** Polecenie 1 **
Przepisz dosłownie rekordy od wiersza zawierającego „Where should I click to: Open three-dot” aż do końca rekordów, wliczając oba krańce. Obrazy pomiń.
** Polecenie 2 **
Dopisz dalszy ciąg tekstu o propagandzie PiS, zaczynając tam, gdzie się kończy.

** Fragment strony **
⁂

Przejdź do treści
Reklama
Reklama
Kraj

Wszystko jest propagandą

Demagogia PiS: PRL bis

PiS wie, że musi utrzymać władzę za wszelką cenę, bo tym razem litości dla nich nie będzie. PiS wie, że musi utrzymać władzę za wszelką cenę, bo tym razem litości dla nich nie będzie. Alamy/BE&W, Paweł Supernak/PAP, Tomasz Rytych/Reporter, Tomasz Urbanek/East News
O rządach Platformy mówiło się, że są piarowe. Ale w porównaniu z PiS była to amatorszczyzna.
Nie bez przyczyny starsi widzowie porównują dokonania „Wiadomości” do dzienników peerelowskich, zwłaszcza z czasów stanu wojennego.czedek89/Youtube Nie bez przyczyny starsi widzowie porównują dokonania „Wiadomości” do dzienników peerelowskich, zwłaszcza z czasów stanu wojennego.

Nie jest ważne, czy się robi, czy się tylko mówi – tę prawdę PiS odkryło już 10 lat temu (samą maksymę przypisuje się Kazimierzowi Marcinkiewiczowi). Teraz ją rozwija. Nieistotne, jaki jest realny stan rzeczy, ponieważ liczy się sam przekaz. On zawiera w sobie szlachetny zamiar i ofiarność władzy, ideowy podtekst i, najważniejsze – listę wrogów, którzy chcą storpedować dobre intencje rządzących. Tak jak projekt 500+, któremu na długo przed realizacją miała zagrażać cała opozycja i Trybunał Konstytucyjny. Czyli: stwórz pomysł, określ jego przeciwników, dorób im wredne intencje, pokaż własne poświęcenie, a i tak wszystko będzie zapłacone z budżetu państwa.

⁂

** Materiał do ćwiczenia **

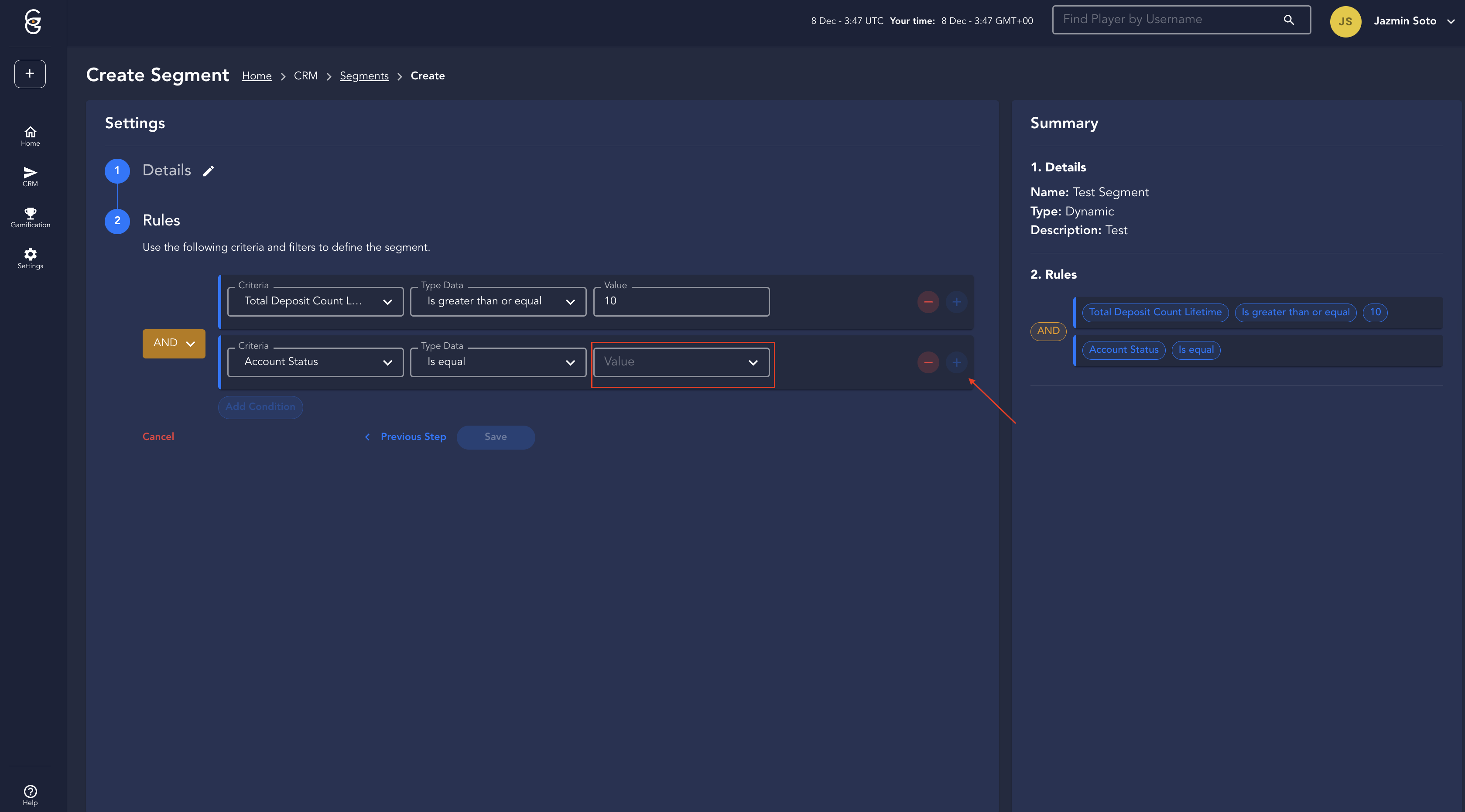Open the Account Status Criteria dropdown
1465x812 pixels.
tap(315, 362)
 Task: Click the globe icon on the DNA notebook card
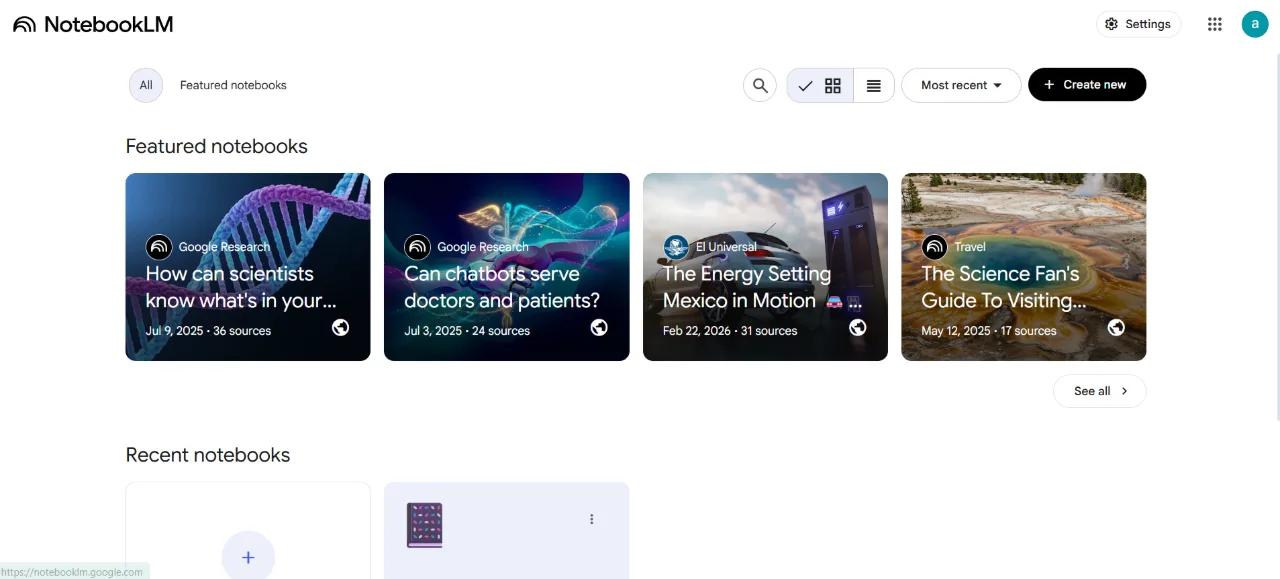coord(341,327)
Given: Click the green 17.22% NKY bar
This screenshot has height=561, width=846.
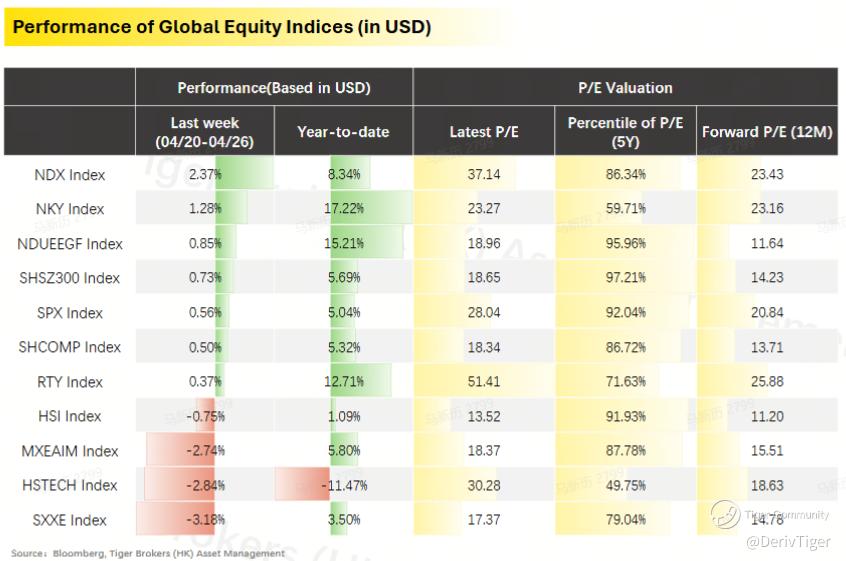Looking at the screenshot, I should coord(371,207).
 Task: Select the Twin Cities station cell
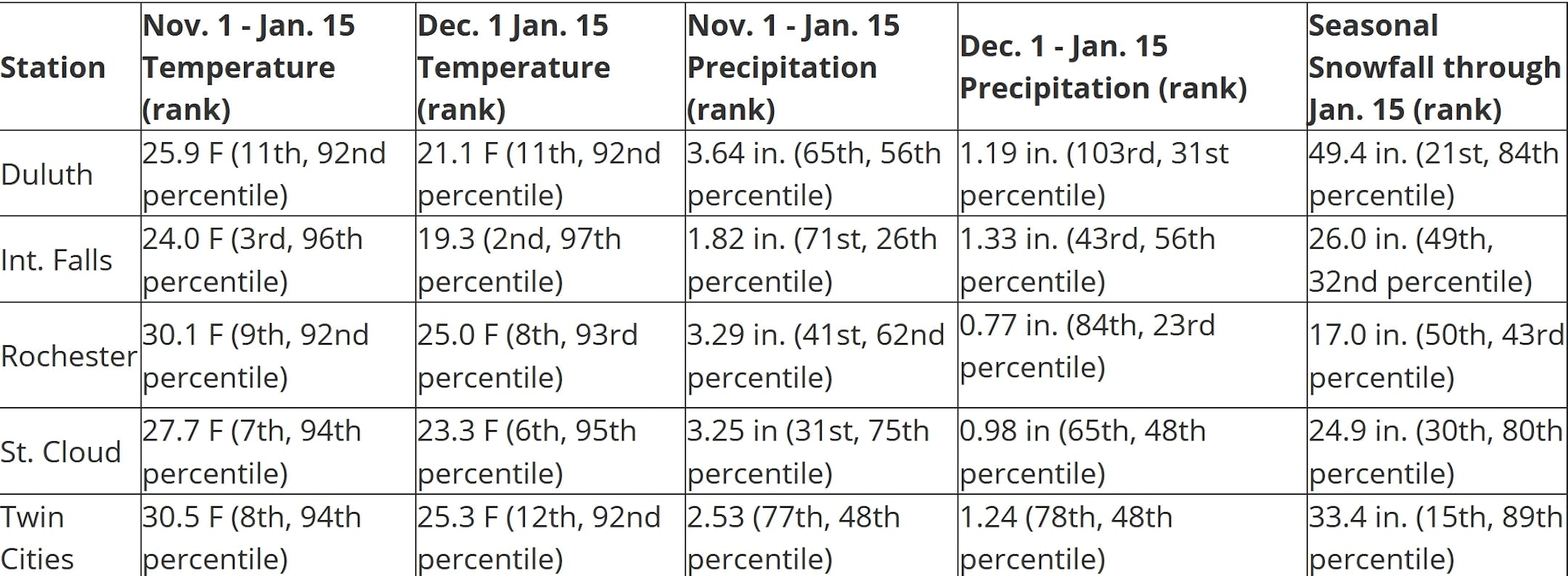[x=38, y=538]
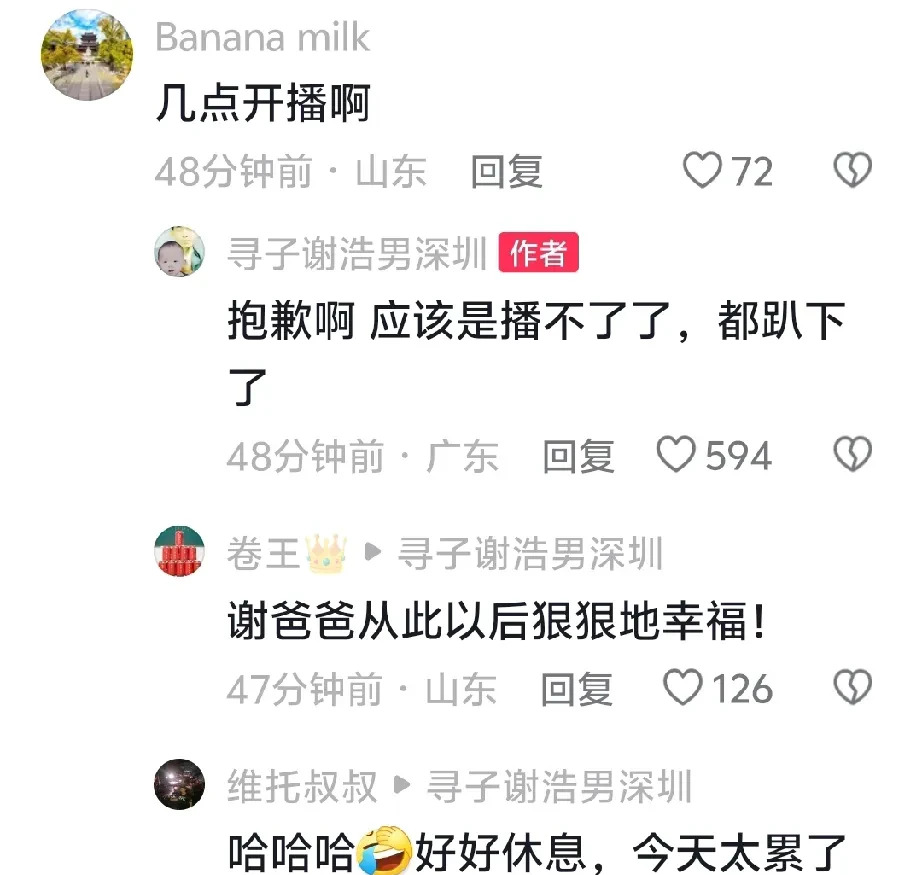Screen dimensions: 922x875
Task: Dislike Banana milk's comment via broken heart
Action: point(853,171)
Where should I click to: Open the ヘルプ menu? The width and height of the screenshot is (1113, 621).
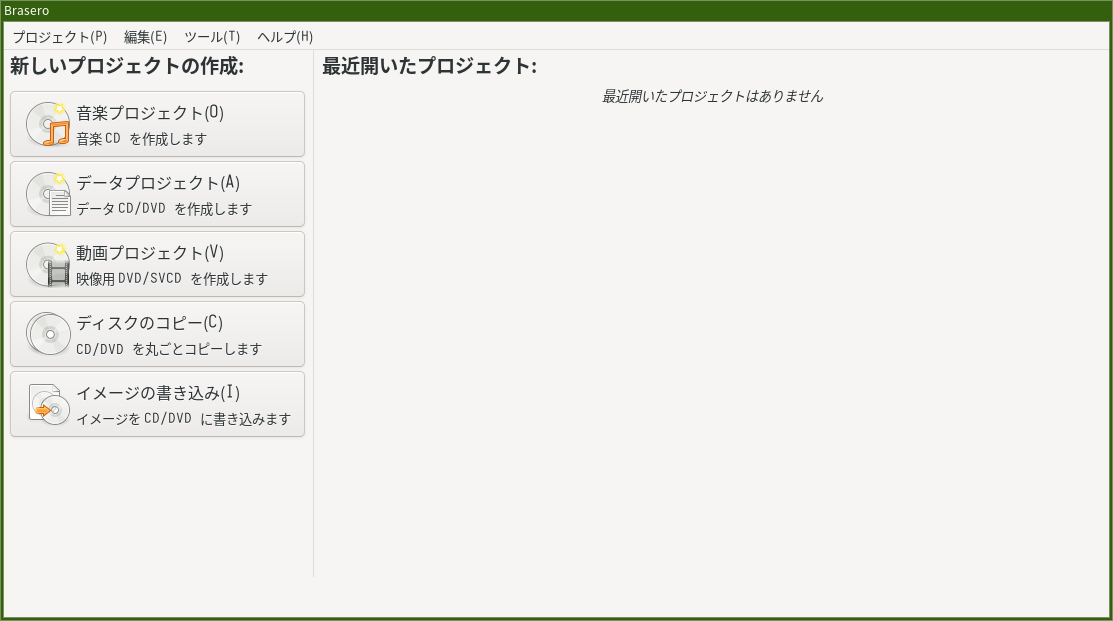[x=283, y=36]

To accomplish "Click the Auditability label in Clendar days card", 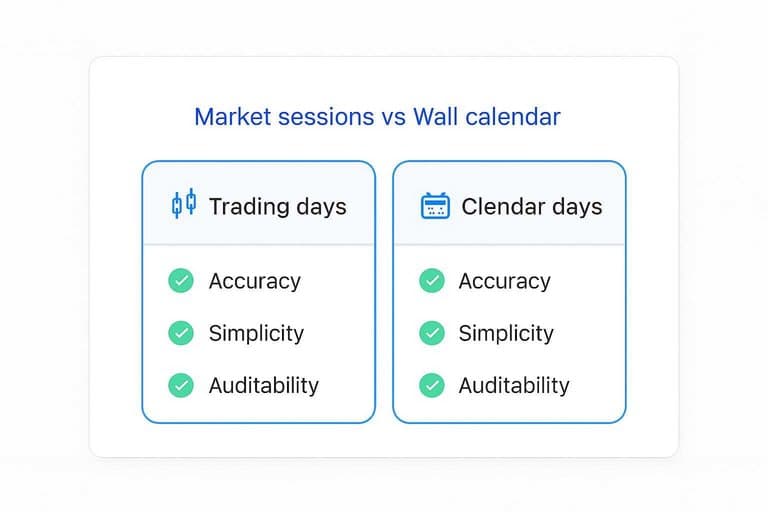I will [x=514, y=386].
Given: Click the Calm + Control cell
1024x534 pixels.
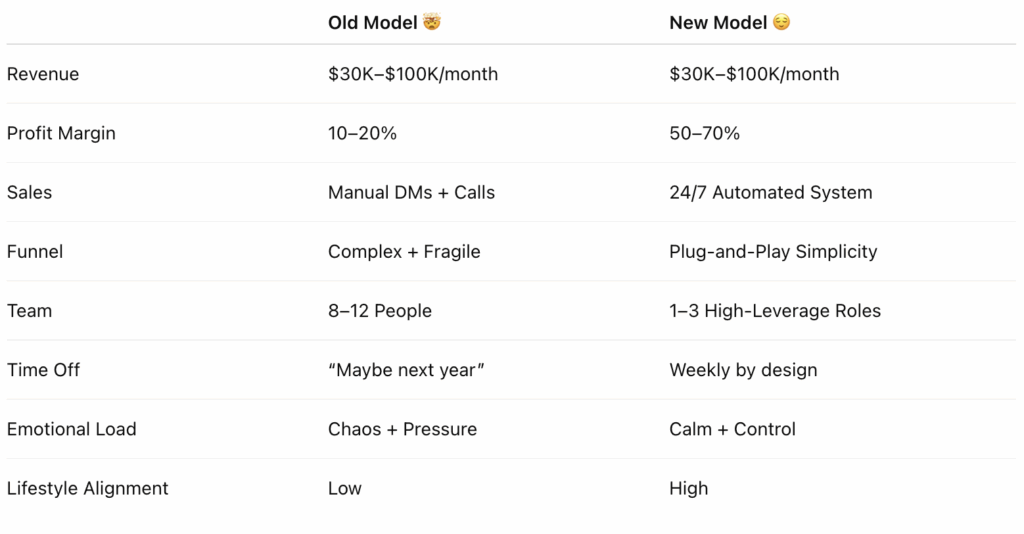Looking at the screenshot, I should 733,430.
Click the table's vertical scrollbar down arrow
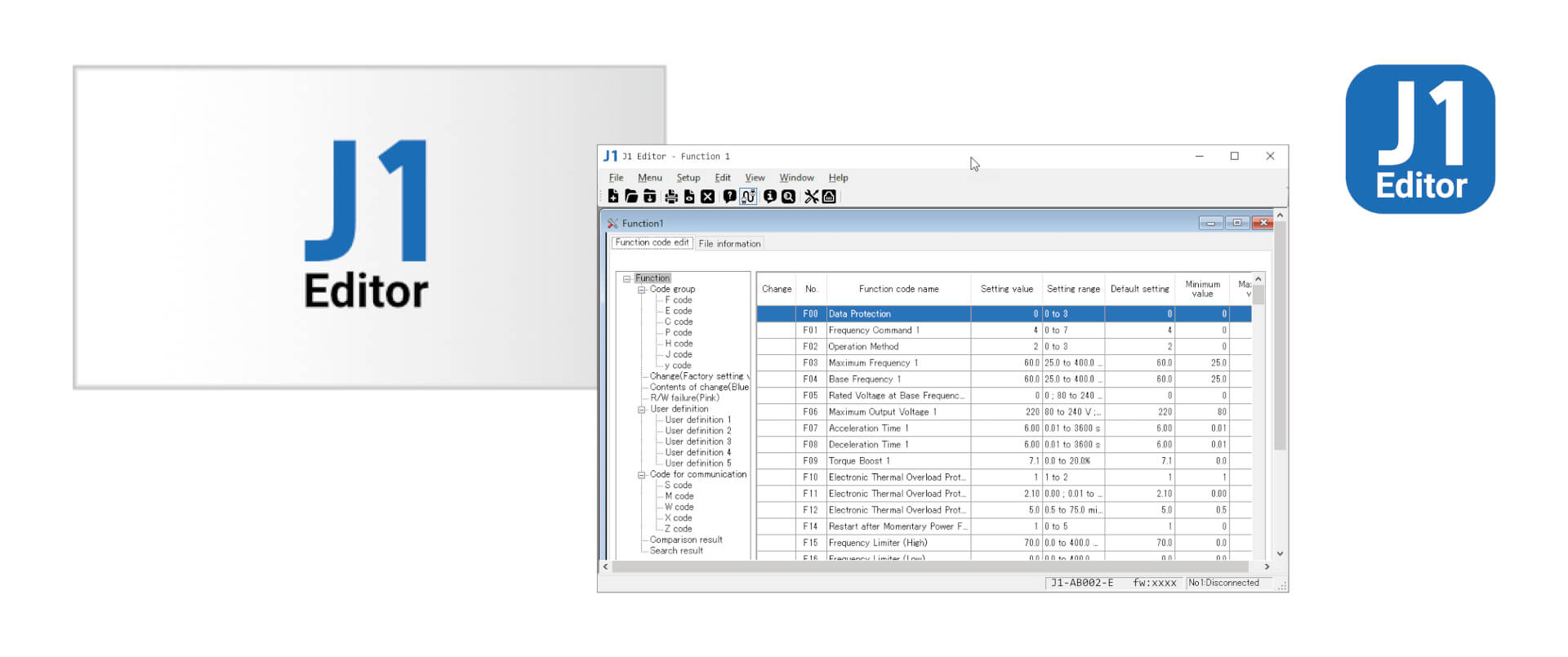Screen dimensions: 1568x657 click(1280, 553)
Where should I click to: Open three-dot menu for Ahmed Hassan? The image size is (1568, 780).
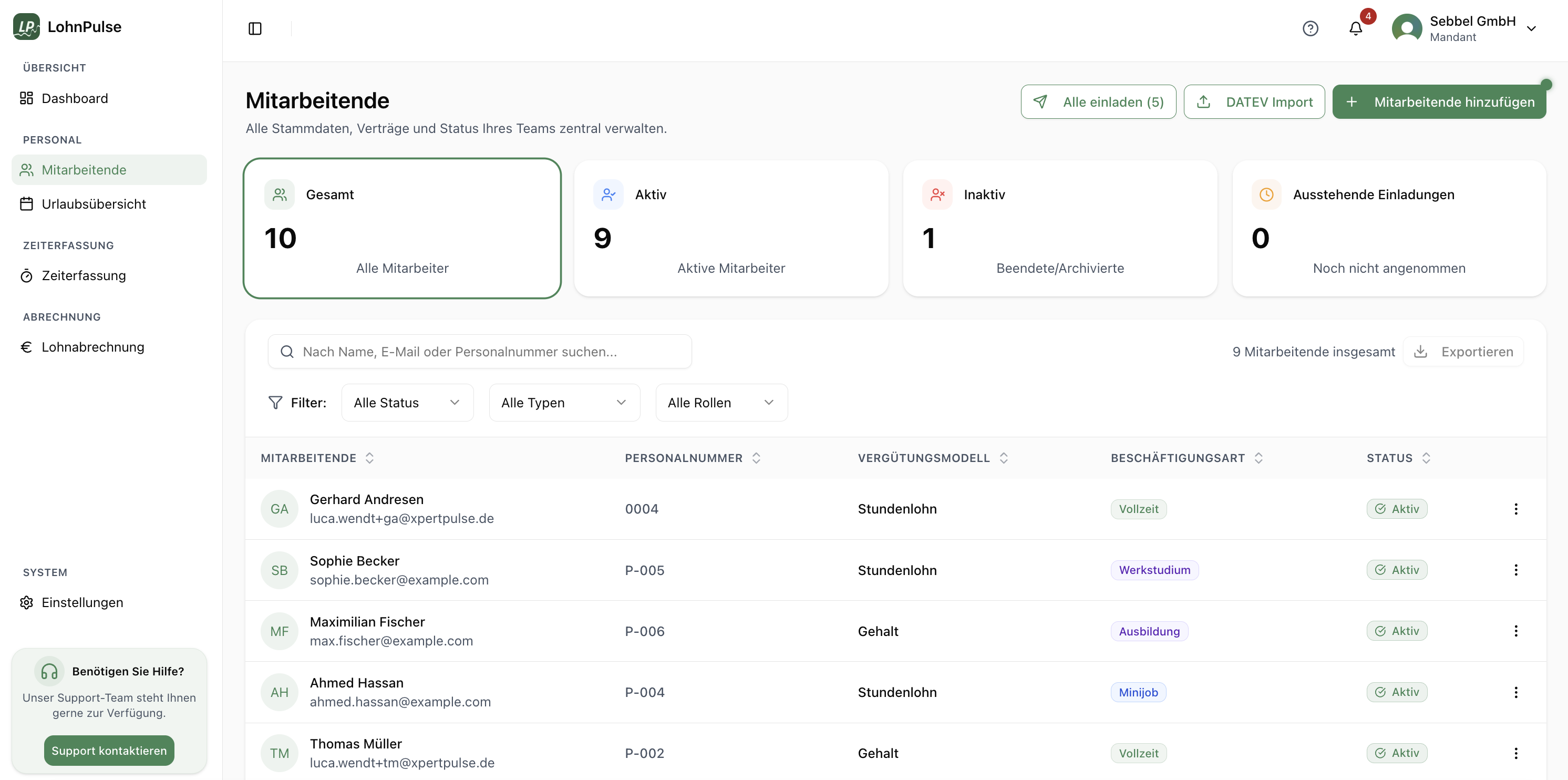click(x=1515, y=692)
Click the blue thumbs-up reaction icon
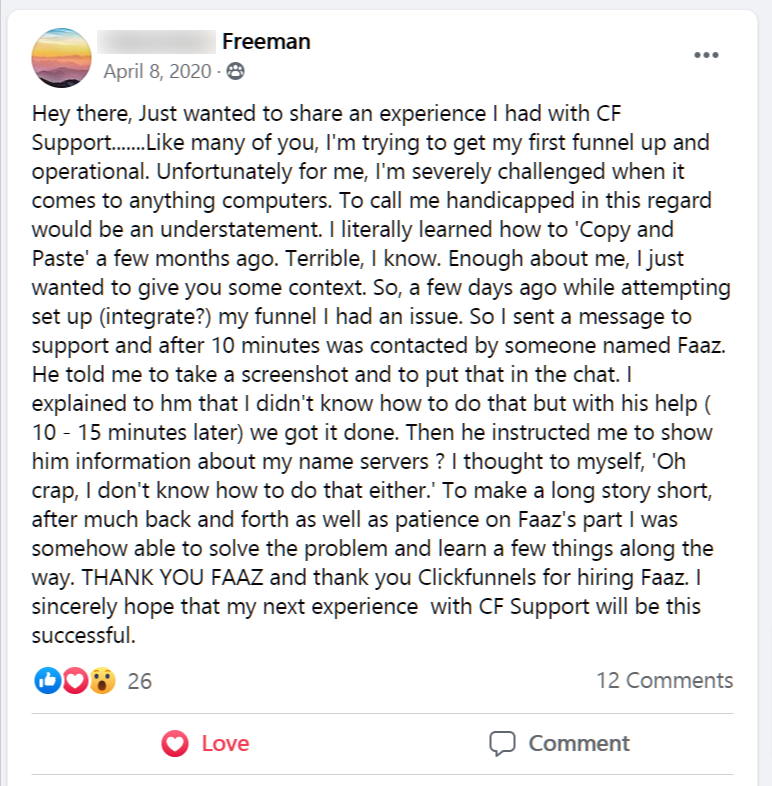This screenshot has height=786, width=772. 47,681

⁂

** Poprawna odpowiedź 1 **
Where should I click to: Open three-dot menu for Ahmed Hassan? The image size is (1568, 780).
click(x=1515, y=692)
Click the blue thumbs-up reaction icon
This screenshot has height=786, width=772. 47,681

** Poprawna odpowiedź 2 **
Pisowski przekaz, choć technologicznie już z zupełnie innej epoki, w istocie bardzo przypomina propagandę PRL. Wtedy też nie było neutralnych politycznie i ideologicznie wydarzeń; każde posunięcie socjalistycznej władzy było znakiem, gestem wobec ludu-narodu, krokiem na drodze ku świetlanej przyszłości, mimo kłód rzucanych pod nogi przez szkodników, zdrajców i sabotażystów. To w PRL pojawiła się najdoskonalsza koncepcja władzy heroicznej, przesiąkniętej wizją powszechnego szczęścia, która wychowuje obywateli do nowego ustroju. Ale to wszystko musi potrwać. PRL był zawsze w drodze – jeszcze chwila, w następnej pięciolatce, tylko pokonamy trudności i wrogów. Staramy się, choć walka klasowa się zaostrza.

Te metody widać teraz na każdym kroku. Gdy padają pytania o realizację kampanijnych obietnic prezydenckich i partyjnych (np. pomoc frankowiczom czy obniżenie wieku emerytalnego), mówi się, że są w stadium realizacji, że PiS „nigdy z nich nie zrezygnuje”, a opozycja („źli ludzie”) tylko mnoży trudności. Ale trwają prace, projekty są przygotowane. Poprzednia władza wciąż jest oskarżana o niedotrzymanie obietnic, a PiS mówi, że ich dotrzyma, i tym ma się radykalnie różnić od poprzedników.

Polityka 21.2016 (3060) z dnia 17.05.2016; Temat z okładki; s. 12
Oryginalny tytuł tekstu: "Wszystko jest propagandą"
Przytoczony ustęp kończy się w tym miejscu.